§ **Set task**
Render each row below as a Markdown table with the columns No and Line, numbering the rows in order and skipping any blank lines.

§ **Stored records**

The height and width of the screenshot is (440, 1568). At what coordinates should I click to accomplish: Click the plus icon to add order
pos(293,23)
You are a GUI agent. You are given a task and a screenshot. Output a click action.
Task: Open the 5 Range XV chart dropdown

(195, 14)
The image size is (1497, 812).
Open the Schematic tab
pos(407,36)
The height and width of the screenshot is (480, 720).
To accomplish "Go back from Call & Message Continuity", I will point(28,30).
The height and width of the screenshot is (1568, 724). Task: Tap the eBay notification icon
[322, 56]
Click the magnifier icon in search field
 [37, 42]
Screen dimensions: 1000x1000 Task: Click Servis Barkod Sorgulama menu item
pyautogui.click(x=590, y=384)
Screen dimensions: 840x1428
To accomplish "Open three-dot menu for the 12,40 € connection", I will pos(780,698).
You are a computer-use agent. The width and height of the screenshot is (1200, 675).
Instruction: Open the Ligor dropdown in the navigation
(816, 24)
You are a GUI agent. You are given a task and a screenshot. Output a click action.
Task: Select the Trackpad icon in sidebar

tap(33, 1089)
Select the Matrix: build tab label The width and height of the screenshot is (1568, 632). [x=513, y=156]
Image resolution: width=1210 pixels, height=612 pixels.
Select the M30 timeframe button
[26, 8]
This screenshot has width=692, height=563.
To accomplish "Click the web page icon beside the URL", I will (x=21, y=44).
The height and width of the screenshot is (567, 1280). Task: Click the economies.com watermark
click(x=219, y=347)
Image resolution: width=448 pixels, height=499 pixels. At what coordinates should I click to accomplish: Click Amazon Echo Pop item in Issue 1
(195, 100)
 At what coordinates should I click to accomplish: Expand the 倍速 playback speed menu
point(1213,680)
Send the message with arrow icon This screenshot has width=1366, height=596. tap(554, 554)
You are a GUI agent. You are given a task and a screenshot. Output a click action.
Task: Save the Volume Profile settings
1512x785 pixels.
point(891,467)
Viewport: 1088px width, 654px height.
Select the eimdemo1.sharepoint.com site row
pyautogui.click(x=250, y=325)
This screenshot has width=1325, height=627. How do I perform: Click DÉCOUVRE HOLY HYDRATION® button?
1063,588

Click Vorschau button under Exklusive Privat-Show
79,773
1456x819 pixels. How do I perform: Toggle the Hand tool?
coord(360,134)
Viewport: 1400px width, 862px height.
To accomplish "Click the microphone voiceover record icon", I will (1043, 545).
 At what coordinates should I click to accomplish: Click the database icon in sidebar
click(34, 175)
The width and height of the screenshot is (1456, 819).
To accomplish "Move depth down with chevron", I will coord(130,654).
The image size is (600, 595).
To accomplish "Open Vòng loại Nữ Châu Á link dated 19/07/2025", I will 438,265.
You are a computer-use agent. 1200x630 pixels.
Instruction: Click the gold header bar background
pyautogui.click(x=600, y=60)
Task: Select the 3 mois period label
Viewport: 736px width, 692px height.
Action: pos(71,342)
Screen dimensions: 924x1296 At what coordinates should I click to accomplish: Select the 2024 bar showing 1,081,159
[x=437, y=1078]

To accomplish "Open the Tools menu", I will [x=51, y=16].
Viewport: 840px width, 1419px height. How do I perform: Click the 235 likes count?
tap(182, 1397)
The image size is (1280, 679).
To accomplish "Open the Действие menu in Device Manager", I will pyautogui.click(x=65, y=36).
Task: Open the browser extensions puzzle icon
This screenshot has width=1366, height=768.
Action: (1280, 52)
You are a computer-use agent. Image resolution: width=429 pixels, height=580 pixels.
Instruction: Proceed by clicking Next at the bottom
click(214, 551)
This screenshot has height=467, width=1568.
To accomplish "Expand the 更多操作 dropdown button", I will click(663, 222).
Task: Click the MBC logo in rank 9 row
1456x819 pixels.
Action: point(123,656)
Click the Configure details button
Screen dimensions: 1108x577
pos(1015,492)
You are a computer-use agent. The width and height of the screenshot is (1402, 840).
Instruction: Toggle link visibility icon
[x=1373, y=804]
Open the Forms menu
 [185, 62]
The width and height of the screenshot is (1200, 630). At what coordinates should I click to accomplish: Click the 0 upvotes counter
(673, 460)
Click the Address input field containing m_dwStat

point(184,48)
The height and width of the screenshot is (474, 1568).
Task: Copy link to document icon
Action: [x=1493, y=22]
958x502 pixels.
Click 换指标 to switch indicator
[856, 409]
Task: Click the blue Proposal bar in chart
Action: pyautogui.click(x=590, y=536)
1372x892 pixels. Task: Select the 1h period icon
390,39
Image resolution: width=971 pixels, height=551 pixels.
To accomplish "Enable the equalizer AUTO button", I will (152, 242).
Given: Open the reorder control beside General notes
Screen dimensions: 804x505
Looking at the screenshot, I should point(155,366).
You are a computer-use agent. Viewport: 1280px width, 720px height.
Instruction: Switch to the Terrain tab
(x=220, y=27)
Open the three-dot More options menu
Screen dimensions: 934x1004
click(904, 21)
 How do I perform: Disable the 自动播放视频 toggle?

§ **Written solution**
| No | Line |
|---|---|
| 1 | The height and width of the screenshot is (440, 1568). At what coordinates should I click to accomplish: Click the plus icon to add order |
| 2 | pos(293,23) |
| 3 | You are a GUI agent. You are given a task and a screenshot. Output a click action. |
| 4 | Task: Open the 5 Range XV chart dropdown |
| 5 | (195, 14) |
| 6 | The image size is (1497, 812). |
| 7 | Open the Schematic tab |
| 8 | pos(407,36) |
| 9 | The height and width of the screenshot is (480, 720). |
| 10 | To accomplish "Go back from Call & Message Continuity", I will point(28,30). |
| 11 | The height and width of the screenshot is (1568, 724). Task: Tap the eBay notification icon |
| 12 | [322, 56] |
| 13 | Click the magnifier icon in search field |
| 14 |  [37, 42] |
| 15 | Screen dimensions: 1000x1000 Task: Click Servis Barkod Sorgulama menu item |
| 16 | pyautogui.click(x=590, y=384) |
| 17 | Screen dimensions: 840x1428 |
| 18 | To accomplish "Open three-dot menu for the 12,40 € connection", I will pos(780,698). |
| 19 | You are a computer-use agent. The width and height of the screenshot is (1200, 675). |
| 20 | Instruction: Open the Ligor dropdown in the navigation |
| 21 | (816, 24) |
| 22 | You are a GUI agent. You are given a task and a screenshot. Output a click action. |
| 23 | Task: Select the Trackpad icon in sidebar |
| 24 | tap(33, 1089) |
| 25 | Select the Matrix: build tab label The width and height of the screenshot is (1568, 632). [x=513, y=156] |
| 26 | Image resolution: width=1210 pixels, height=612 pixels. |
| 27 | Select the M30 timeframe button |
| 28 | [26, 8] |
| 29 | This screenshot has width=692, height=563. |
| 30 | To accomplish "Click the web page icon beside the URL", I will (x=21, y=44). |
| 31 | The height and width of the screenshot is (567, 1280). Task: Click the economies.com watermark |
| 32 | click(x=219, y=347) |
| 33 | Image resolution: width=448 pixels, height=499 pixels. At what coordinates should I click to accomplish: Click Amazon Echo Pop item in Issue 1 |
| 34 | (195, 100) |
| 35 |  At what coordinates should I click to accomplish: Expand the 倍速 playback speed menu |
| 36 | point(1213,680) |
| 37 | Send the message with arrow icon This screenshot has width=1366, height=596. tap(554, 554) |
| 38 | You are a GUI agent. You are given a task and a screenshot. Output a click action. |
| 39 | Task: Save the Volume Profile settings |
| 40 | 1512x785 pixels. |
| 41 | point(891,467) |
| 42 | Viewport: 1088px width, 654px height. |
| 43 | Select the eimdemo1.sharepoint.com site row |
| 44 | pyautogui.click(x=250, y=325) |
| 45 | This screenshot has width=1325, height=627. How do I perform: Click DÉCOUVRE HOLY HYDRATION® button? |
| 46 | 1063,588 |
| 47 | Click Vorschau button under Exklusive Privat-Show |
| 48 | 79,773 |
| 49 | 1456x819 pixels. How do I perform: Toggle the Hand tool? |
| 50 | coord(360,134) |
| 51 | Viewport: 1400px width, 862px height. |
| 52 | To accomplish "Click the microphone voiceover record icon", I will (1043, 545). |
| 53 |  At what coordinates should I click to accomplish: Click the database icon in sidebar |
| 54 | click(34, 175) |
| 55 | The width and height of the screenshot is (1456, 819). |
| 56 | To accomplish "Move depth down with chevron", I will coord(130,654). |
| 57 | The image size is (600, 595). |
| 58 | To accomplish "Open Vòng loại Nữ Châu Á link dated 19/07/2025", I will 438,265. |
| 59 | You are a computer-use agent. 1200x630 pixels. |
| 60 | Instruction: Click the gold header bar background |
| 61 | pyautogui.click(x=600, y=60) |
| 62 | Task: Select the 3 mois period label |
| 63 | Viewport: 736px width, 692px height. |
| 64 | Action: pos(71,342) |
| 65 | Screen dimensions: 924x1296 At what coordinates should I click to accomplish: Select the 2024 bar showing 1,081,159 |
| 66 | [x=437, y=1078] |
| 67 | To accomplish "Open the Tools menu", I will [x=51, y=16]. |
| 68 | Viewport: 840px width, 1419px height. How do I perform: Click the 235 likes count? |
| 69 | tap(182, 1397) |
| 70 | The image size is (1280, 679). |
| 71 | To accomplish "Open the Действие menu in Device Manager", I will pyautogui.click(x=65, y=36). |
| 72 | Task: Open the browser extensions puzzle icon |
| 73 | This screenshot has width=1366, height=768. |
| 74 | Action: (1280, 52) |
| 75 | You are a computer-use agent. Image resolution: width=429 pixels, height=580 pixels. |
| 76 | Instruction: Proceed by clicking Next at the bottom |
| 77 | click(214, 551) |
| 78 | This screenshot has height=467, width=1568. |
| 79 | To accomplish "Expand the 更多操作 dropdown button", I will click(663, 222). |
| 80 | Task: Click the MBC logo in rank 9 row |
| 81 | 1456x819 pixels. |
| 82 | Action: point(123,656) |
| 83 | Click the Configure details button |
| 84 | Screen dimensions: 1108x577 |
| 85 | pos(1015,492) |
| 86 | You are a computer-use agent. The width and height of the screenshot is (1402, 840). |
| 87 | Instruction: Toggle link visibility icon |
| 88 | [x=1373, y=804] |
| 89 | Open the Forms menu |
| 90 |  [185, 62] |
| 91 | The width and height of the screenshot is (1200, 630). At what coordinates should I click to accomplish: Click the 0 upvotes counter |
| 92 | (673, 460) |
| 93 | Click the Address input field containing m_dwStat |
| 94 | point(184,48) |
| 95 | The height and width of the screenshot is (474, 1568). |
| 96 | Task: Copy link to document icon |
| 97 | Action: [x=1493, y=22] |
| 98 | 958x502 pixels. |
| 99 | Click 换指标 to switch indicator |
| 100 | [856, 409] |
| 101 | Task: Click the blue Proposal bar in chart |
| 102 | Action: pyautogui.click(x=590, y=536) |
| 103 | 1372x892 pixels. Task: Select the 1h period icon |
| 104 | 390,39 |
| 105 | Image resolution: width=971 pixels, height=551 pixels. |
| 106 | To accomplish "Enable the equalizer AUTO button", I will (152, 242). |
| 107 | Given: Open the reorder control beside General notes |
| 108 | Screen dimensions: 804x505 |
| 109 | Looking at the screenshot, I should point(155,366). |
| 110 | You are a computer-use agent. Viewport: 1280px width, 720px height. |
| 111 | Instruction: Switch to the Terrain tab |
| 112 | (x=220, y=27) |
| 113 | Open the three-dot More options menu |
| 114 | Screen dimensions: 934x1004 |
| 115 | click(904, 21) |
| 116 |  How do I perform: Disable the 自动播放视频 toggle? |